● Extract provided:
====

Before I begin the second part of my reflections, let me
respond very briefly to some of the comments posted yesterday. Several folks
asked why I said nothing about the labor movement in the United States, which
has played such an important role in the past two centuries. I intend to talk
about that later on, but note that the labor movement was not and is not a
liberation movement designed to remove discriminations against some subset of
the population. It is instead a frontal assault on the structure of capitalism
itself, or alternatively an attempt to ameliorate some of the more serious
damage that capitalism does to workers. Remember what I said: these reflections
are not an integrated and systematic theoretical discourse but an attempt to
put on paper (or the Internet equivalent thereof) some thoughts that I have not
yet succeeded in transforming into a single coherent story. There were also a
good many comments back and forth about whether a socialist society would
exhibit some significant measure of economic and social stratification. That is
an important question which I shall try to say something about down the road,
but let us be clear: the primary target of socialist theory and action is not
social stratification but capitalist exploitation. These are not at all the
same thing and need to be analyzed separately.
Today I want to talk about patterns of income and wealth
inequality in the United States. As I am sure you all know, inequalities in wealth
are dramatically greater even than the very great inequalities in income. Let
me start with income. One useful way in which income statistics are presented
is in the form of annual income accruing to households. There a bit more than
128 million households in the United States. Some of these but by no means all
are traditional nuclear family households with a father, a mother, and one or
several minor children. Others are single-parent households, blended family
households, multigenerational households, and households consisting of a single
individual. My favorite category is POSSSLQs, which is the number crunchers’ term
for persons of the same sex sharing living quarters.

====

● Materials provided:

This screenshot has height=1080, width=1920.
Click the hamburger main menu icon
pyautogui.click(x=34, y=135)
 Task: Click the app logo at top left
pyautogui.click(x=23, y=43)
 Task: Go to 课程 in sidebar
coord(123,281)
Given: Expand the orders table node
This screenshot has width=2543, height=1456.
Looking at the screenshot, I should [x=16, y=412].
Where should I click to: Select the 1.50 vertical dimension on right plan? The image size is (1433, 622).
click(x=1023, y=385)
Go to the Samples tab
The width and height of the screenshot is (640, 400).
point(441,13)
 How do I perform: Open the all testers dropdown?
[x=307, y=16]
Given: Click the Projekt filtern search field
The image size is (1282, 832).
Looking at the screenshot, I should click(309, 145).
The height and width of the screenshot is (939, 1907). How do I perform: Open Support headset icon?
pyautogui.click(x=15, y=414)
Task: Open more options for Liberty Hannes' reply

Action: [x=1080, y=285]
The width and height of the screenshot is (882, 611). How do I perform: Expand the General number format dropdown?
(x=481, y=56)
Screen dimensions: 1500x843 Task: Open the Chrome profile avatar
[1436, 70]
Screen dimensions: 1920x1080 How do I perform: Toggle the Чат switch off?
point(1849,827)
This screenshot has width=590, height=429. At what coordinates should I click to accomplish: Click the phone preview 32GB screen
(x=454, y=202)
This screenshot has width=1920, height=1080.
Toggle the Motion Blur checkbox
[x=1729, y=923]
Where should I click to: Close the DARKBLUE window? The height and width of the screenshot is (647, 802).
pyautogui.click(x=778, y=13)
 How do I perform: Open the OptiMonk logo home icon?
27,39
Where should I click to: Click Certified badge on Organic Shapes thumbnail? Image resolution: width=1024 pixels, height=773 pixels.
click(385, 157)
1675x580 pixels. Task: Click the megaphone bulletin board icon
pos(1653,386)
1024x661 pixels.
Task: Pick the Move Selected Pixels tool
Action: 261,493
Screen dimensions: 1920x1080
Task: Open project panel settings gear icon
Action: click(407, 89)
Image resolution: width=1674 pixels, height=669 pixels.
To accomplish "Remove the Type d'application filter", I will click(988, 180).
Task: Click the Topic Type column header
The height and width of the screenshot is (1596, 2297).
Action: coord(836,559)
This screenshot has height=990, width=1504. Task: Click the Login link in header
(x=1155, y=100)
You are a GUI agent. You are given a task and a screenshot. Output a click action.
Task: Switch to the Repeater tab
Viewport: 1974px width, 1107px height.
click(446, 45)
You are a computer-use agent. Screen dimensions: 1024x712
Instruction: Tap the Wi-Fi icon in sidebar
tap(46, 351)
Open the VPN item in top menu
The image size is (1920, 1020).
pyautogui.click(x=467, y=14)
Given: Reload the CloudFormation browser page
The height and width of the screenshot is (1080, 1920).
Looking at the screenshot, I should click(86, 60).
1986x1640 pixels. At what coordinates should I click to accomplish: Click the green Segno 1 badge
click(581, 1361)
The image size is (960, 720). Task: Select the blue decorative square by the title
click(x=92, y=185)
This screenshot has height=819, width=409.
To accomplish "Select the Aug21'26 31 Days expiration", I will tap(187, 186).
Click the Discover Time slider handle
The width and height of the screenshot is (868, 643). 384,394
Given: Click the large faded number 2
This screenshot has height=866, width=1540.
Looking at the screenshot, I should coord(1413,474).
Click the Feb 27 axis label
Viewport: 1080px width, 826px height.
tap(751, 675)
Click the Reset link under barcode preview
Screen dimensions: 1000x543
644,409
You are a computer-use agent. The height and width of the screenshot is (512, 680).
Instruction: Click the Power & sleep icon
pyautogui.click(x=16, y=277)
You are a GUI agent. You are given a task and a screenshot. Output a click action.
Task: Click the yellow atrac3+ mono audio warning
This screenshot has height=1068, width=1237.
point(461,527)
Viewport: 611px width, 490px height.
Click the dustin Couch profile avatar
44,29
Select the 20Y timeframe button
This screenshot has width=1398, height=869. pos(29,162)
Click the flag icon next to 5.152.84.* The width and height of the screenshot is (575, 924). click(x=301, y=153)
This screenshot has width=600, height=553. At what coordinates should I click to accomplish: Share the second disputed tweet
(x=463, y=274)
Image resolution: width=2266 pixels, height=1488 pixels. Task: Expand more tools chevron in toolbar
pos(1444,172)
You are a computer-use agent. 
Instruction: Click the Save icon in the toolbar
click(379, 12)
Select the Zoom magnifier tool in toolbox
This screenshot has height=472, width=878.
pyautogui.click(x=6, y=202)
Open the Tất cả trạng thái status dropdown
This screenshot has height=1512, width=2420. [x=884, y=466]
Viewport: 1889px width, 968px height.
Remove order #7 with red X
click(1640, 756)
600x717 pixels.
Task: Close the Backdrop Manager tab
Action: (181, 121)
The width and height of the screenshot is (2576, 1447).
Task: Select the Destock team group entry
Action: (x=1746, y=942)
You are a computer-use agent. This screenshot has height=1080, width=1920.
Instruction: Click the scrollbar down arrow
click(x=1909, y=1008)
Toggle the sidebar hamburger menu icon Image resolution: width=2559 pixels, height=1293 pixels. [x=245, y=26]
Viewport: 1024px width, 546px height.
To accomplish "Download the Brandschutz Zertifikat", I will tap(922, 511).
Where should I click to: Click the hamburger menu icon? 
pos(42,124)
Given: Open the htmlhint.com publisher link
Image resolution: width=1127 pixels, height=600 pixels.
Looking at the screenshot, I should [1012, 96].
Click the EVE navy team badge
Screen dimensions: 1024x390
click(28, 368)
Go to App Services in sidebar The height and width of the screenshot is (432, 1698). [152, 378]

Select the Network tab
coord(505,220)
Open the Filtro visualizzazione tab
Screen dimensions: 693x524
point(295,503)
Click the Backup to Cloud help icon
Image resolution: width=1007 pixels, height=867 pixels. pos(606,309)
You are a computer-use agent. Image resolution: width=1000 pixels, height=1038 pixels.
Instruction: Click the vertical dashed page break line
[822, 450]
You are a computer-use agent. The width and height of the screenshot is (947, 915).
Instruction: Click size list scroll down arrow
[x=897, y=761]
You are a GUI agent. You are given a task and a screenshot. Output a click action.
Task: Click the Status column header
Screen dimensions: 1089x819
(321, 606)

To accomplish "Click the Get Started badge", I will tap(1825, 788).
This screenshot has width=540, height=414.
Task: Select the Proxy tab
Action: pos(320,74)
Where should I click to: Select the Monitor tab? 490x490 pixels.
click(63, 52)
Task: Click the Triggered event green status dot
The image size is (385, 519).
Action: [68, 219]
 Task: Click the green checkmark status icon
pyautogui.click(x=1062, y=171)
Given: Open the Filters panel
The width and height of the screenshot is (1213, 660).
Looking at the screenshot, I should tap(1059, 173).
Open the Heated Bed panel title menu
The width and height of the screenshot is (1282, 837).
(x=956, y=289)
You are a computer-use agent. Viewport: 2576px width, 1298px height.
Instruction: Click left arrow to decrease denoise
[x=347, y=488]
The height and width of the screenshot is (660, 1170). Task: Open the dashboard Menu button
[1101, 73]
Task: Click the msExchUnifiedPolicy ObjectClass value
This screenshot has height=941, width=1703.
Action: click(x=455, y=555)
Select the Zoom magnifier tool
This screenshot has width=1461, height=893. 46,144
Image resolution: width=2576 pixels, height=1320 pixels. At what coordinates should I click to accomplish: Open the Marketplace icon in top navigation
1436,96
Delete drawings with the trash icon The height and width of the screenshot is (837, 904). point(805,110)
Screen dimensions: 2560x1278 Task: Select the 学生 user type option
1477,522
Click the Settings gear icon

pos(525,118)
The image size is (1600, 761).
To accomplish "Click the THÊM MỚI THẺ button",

====

● Stated goal 1: According to the reflections on inequality, how many households are there in the United States?
● Stated goal 2: In the rows, retype the lines from the line with "You are a computer-use agent. Image" to the line with "[x=897, y=761]", both included.
The reflections on inequality and the rows have no connection to each other.

● Full answer 1: A bit more than 128 million.

● Full answer 2:
You are a computer-use agent. Image resolution: width=1000 pixels, height=1038 pixels.
Instruction: Click the vertical dashed page break line
[822, 450]
You are a computer-use agent. The width and height of the screenshot is (947, 915).
Instruction: Click size list scroll down arrow
[x=897, y=761]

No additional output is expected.